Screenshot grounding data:
================================

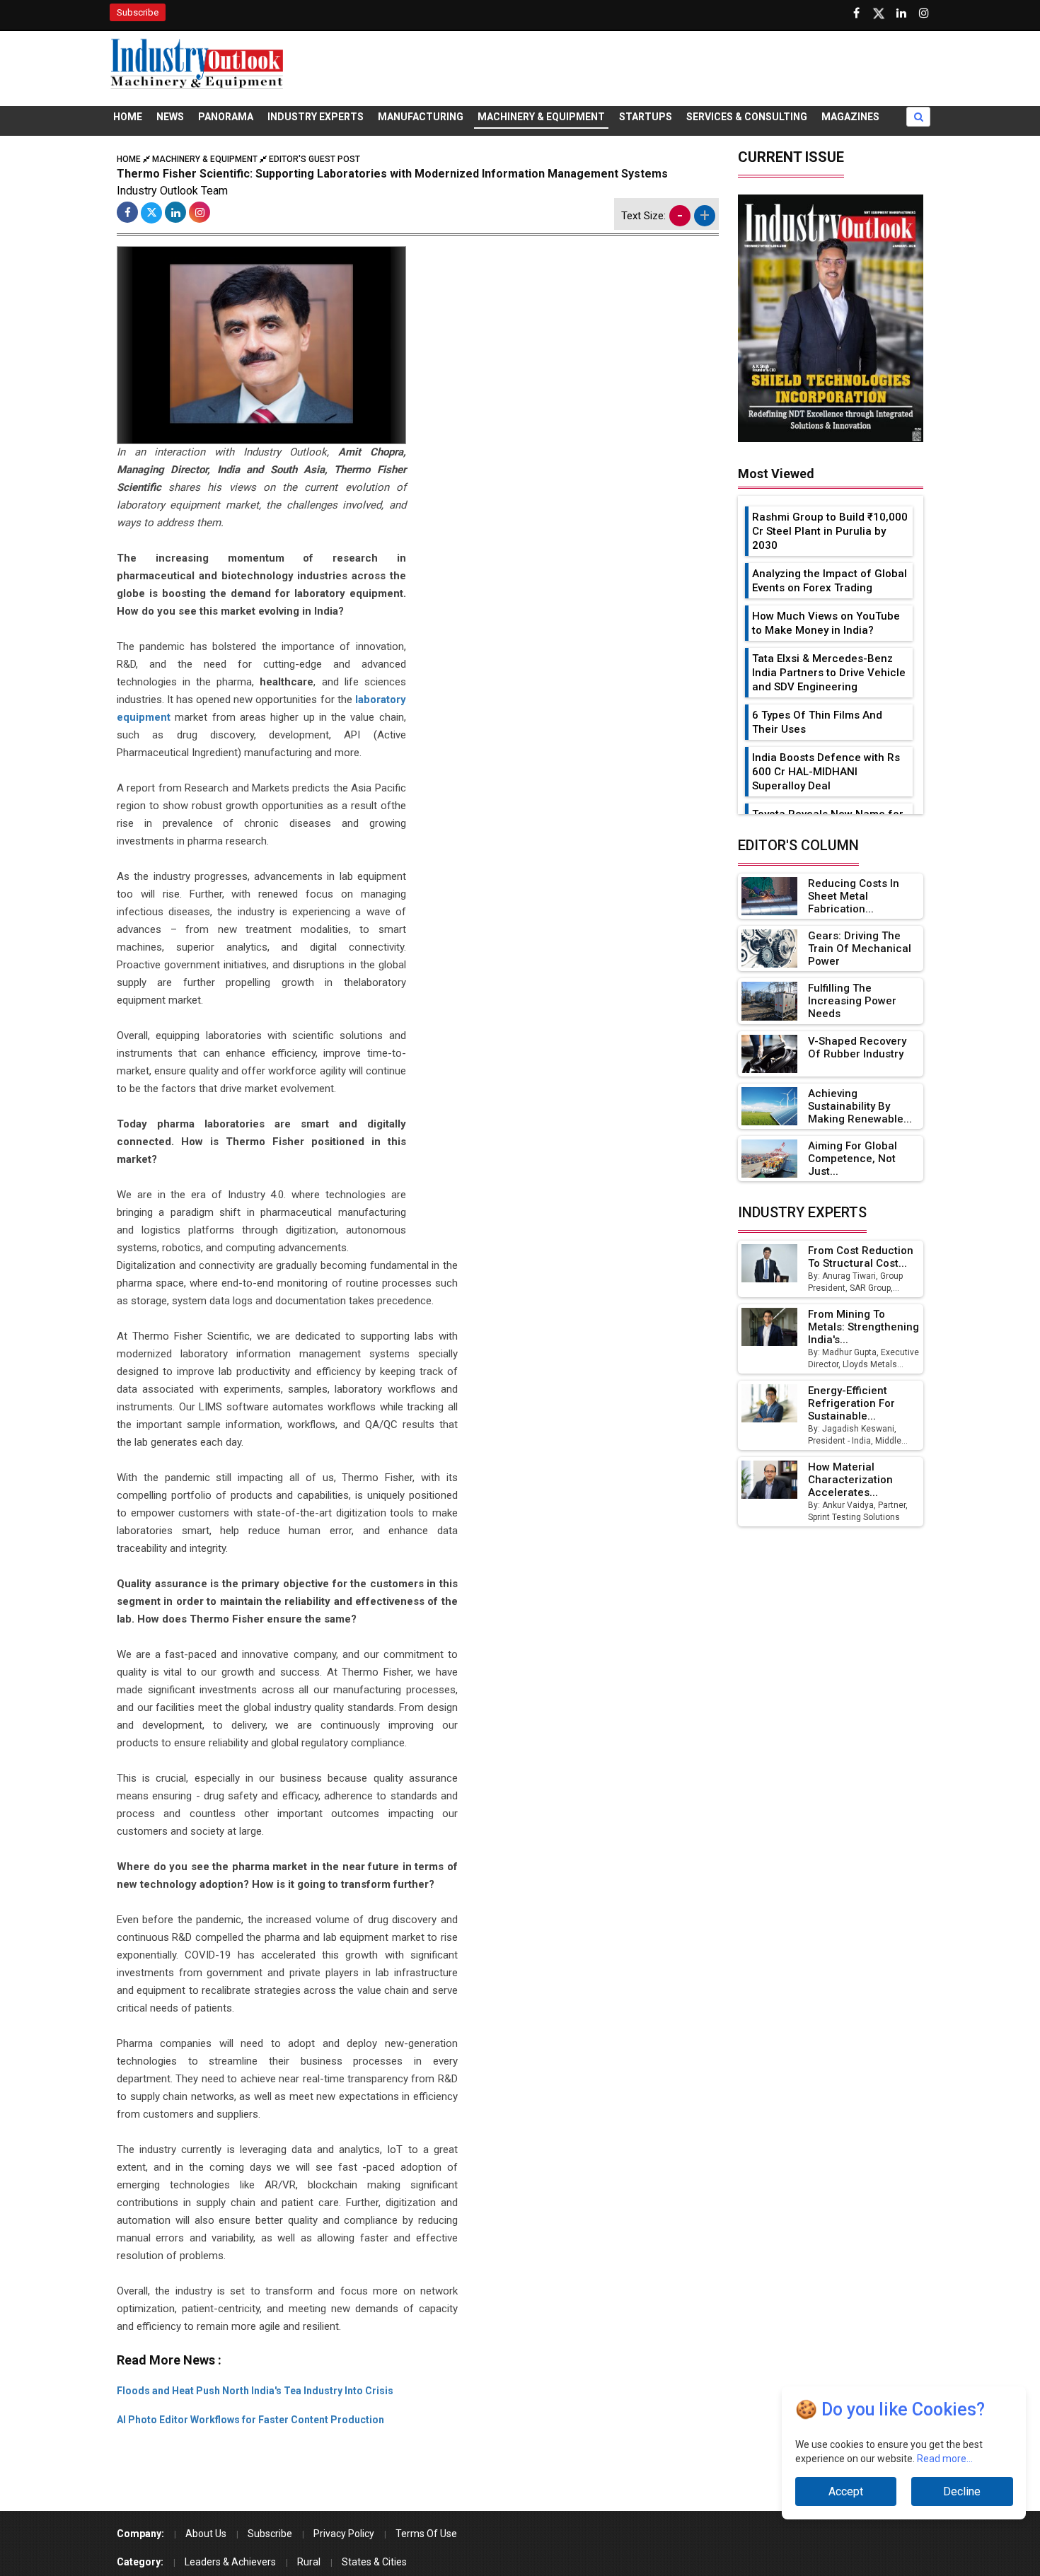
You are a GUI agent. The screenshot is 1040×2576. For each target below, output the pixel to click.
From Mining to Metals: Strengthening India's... (863, 1327)
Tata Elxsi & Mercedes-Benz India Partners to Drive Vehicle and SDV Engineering (829, 672)
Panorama (225, 116)
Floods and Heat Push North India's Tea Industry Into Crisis (255, 2390)
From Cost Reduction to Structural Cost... (860, 1257)
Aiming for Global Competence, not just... (852, 1158)
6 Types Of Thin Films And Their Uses (817, 722)
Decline (962, 2491)
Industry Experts (315, 116)
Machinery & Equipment (541, 116)
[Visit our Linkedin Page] (901, 13)
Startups (645, 116)
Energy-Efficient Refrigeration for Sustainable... (851, 1403)
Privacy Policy (343, 2533)
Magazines (850, 116)
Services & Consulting (746, 116)
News (170, 116)
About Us (205, 2533)
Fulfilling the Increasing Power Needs (852, 1001)
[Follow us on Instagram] (924, 13)
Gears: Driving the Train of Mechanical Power (859, 948)
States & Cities (374, 2562)
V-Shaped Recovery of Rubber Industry (857, 1047)
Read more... (945, 2458)
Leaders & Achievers (230, 2562)
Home (127, 116)
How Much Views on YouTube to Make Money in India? (826, 623)
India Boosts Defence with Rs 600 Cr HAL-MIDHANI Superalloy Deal (826, 771)
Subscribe (137, 12)
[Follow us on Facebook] (856, 13)
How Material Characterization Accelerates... (850, 1480)
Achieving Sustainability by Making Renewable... (860, 1106)
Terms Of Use (426, 2533)
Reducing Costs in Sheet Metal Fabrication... (853, 896)
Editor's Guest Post (314, 159)
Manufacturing (420, 116)
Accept (845, 2491)
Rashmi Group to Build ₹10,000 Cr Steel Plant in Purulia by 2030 (830, 531)
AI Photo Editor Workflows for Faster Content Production (250, 2419)
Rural (308, 2562)
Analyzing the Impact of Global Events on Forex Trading (829, 580)
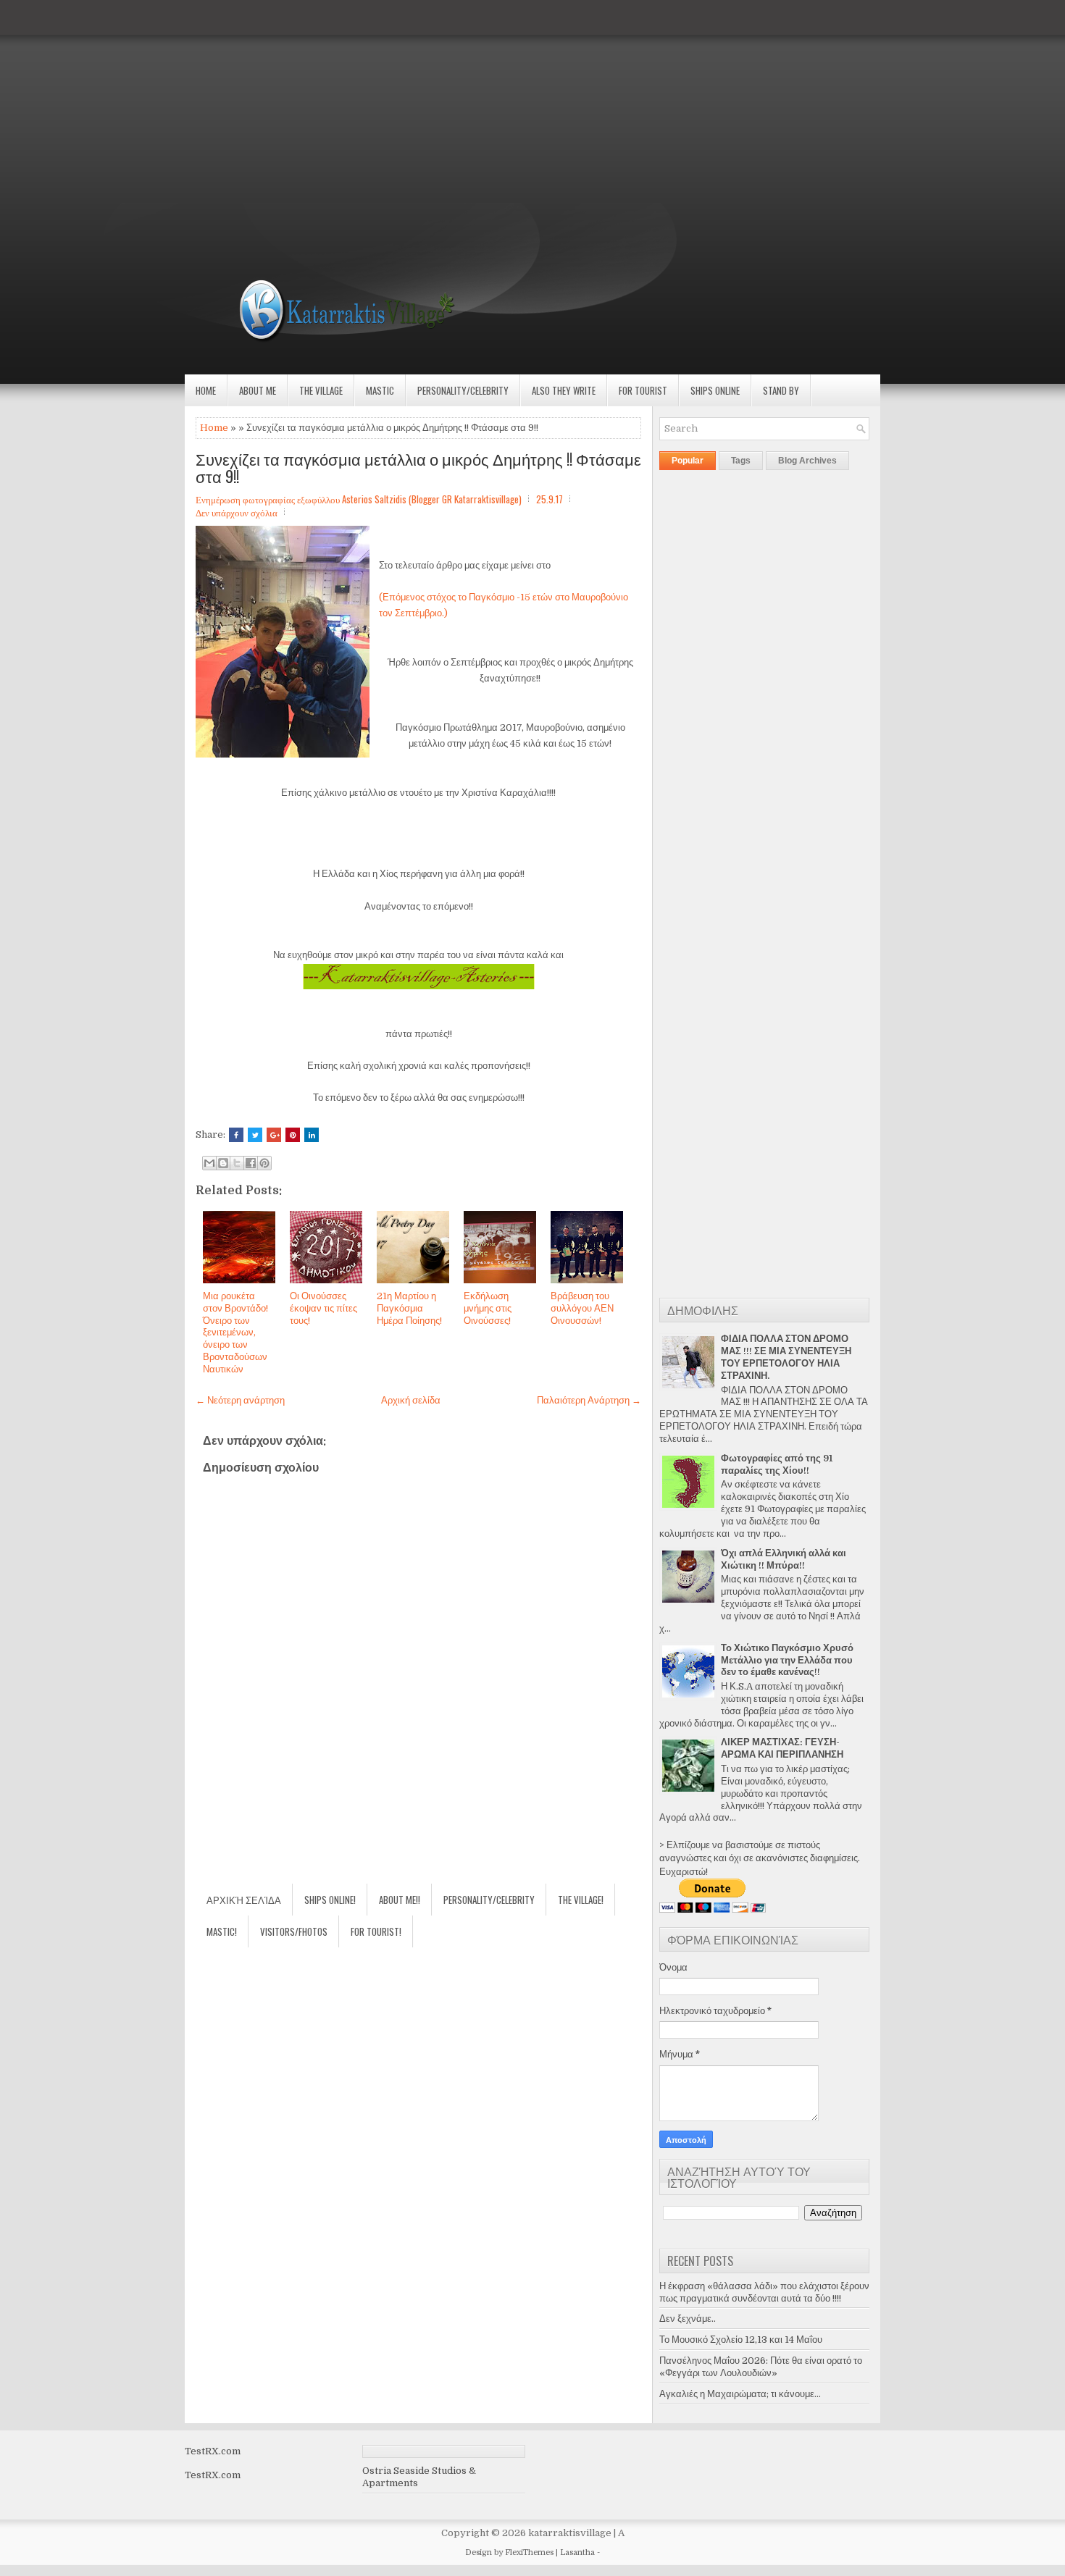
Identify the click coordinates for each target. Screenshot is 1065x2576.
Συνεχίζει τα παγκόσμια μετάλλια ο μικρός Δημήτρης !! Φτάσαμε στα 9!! (418, 467)
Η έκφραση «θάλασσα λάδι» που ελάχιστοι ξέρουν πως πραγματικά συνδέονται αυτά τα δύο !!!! (764, 2292)
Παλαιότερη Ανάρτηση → (589, 1400)
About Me (257, 390)
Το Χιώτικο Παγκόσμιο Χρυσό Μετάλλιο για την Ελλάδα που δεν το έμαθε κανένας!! (787, 1660)
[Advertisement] (434, 101)
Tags (741, 461)
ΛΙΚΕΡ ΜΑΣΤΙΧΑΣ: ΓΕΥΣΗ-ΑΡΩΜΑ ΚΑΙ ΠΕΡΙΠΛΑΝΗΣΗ (782, 1748)
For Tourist (643, 390)
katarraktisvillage (569, 2532)
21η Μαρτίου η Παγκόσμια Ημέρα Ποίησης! (409, 1308)
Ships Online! (330, 1899)
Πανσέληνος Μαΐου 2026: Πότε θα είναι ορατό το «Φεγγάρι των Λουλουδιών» (760, 2366)
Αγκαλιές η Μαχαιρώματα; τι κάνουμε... (740, 2393)
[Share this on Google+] (274, 1135)
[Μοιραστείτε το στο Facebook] (250, 1163)
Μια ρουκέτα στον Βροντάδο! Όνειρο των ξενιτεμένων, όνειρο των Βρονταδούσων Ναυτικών (235, 1333)
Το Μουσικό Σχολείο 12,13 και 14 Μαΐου (740, 2339)
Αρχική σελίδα (410, 1400)
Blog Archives (807, 461)
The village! (581, 1899)
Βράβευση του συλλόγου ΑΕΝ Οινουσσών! (582, 1308)
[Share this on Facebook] (236, 1135)
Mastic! (221, 1931)
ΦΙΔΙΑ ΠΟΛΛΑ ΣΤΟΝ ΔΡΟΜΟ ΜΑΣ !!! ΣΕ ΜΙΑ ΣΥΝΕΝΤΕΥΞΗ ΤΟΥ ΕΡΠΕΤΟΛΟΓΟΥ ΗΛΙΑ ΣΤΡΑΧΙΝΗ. (786, 1357)
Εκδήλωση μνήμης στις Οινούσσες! (487, 1308)
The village (321, 390)
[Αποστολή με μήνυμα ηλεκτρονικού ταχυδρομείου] (209, 1163)
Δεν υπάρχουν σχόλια (236, 512)
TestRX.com (213, 2451)
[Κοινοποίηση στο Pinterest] (264, 1163)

================================

> Try it: When the entries above show the word "each" in a line, copy that line out.

> Output below:
You are a GUI agent. The screenshot is 1040×2576. For each target below, output the pixel to click.
Identify the click coordinates for each target. Screenshot is 1065x2576.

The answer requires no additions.